Reviews for December 17th, 2008
Nothing But the Truth
Directed by Rod Lurie.
Inspired by true events. Rachel Armstrong (Kate Beckinsale), a political reporter for the Capitol Sun-Times, published an article that reveals the true identity of Erica Van Doren (Vera Farmiga), a CIA agent who has highly sensitive information that the U.S. government’s missile attacks against Venezuela were actually unjustified. When Rachel refuses to name the source who provided her with the information about the CIA agent, a federal prosecutor Dubois (Matt Dillon) steps in and takes her to court, where the judge sentences her to prison. Her attorney (Alan Alda) tries his best to set her free, but the powers of government, including that of Dubois, remain an obstacle for him because they classify her as a threat to the country.

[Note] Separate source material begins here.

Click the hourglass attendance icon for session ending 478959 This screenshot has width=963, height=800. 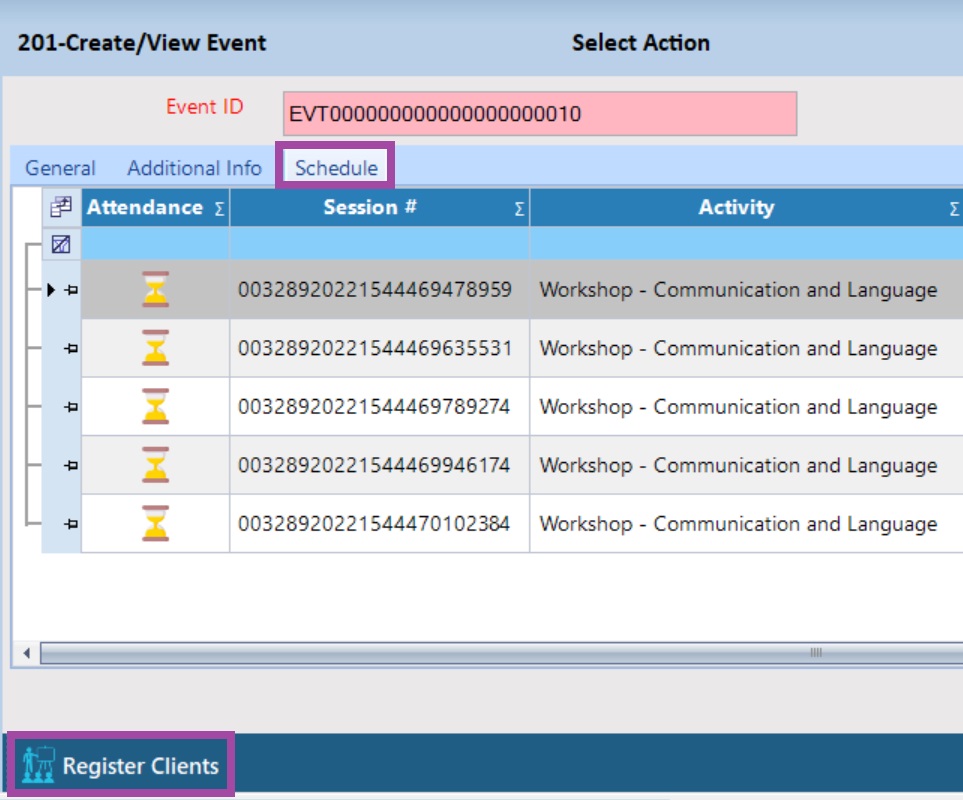[155, 290]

Meanwhile, her editor (Angela Bassett) stands by her side, although her husband (David Schwimmer) quickly loses his patience and support for her. Will Rachel stick to her principals and integrity as a journal by not revealing the source or will she cave in to all the mounting pressures? After all, she made a promise to her source that his or her identity will remain undisclosed. Along with a fine ensemble cast, Kate Beckinsale gives a convincingly moving performance that allows you to sympathize with her character and to feel the palpable emotion that she’s going through throughout her ordeal. The scenes in which Rachel confronts Erica to try to level with her, which only makes her more enraged, feels quite compelling to watch. There’s much more to Erica than meets the eye and, fortunately, Vera Farmiga’s terrific performance helps to allow the audience to grasp that complexity. Writer/director Rod Lurie, who also directed Resurrecting the Champ and the sizzling political thriller The Contender, includes a few intriguing moments, such as the courtroom scenes, which will make you think about the way that our so-called justice system works here in America. However, he doesn’t go far enough with the ideas to make you feel like you’re watching a truly provocative drama rather than one that’s just sporadically provocative and slightly contrived. Number of times I checked my watch: 2. Released by Yari Film Group. Opens at the Regal E-Walk Stadium 13.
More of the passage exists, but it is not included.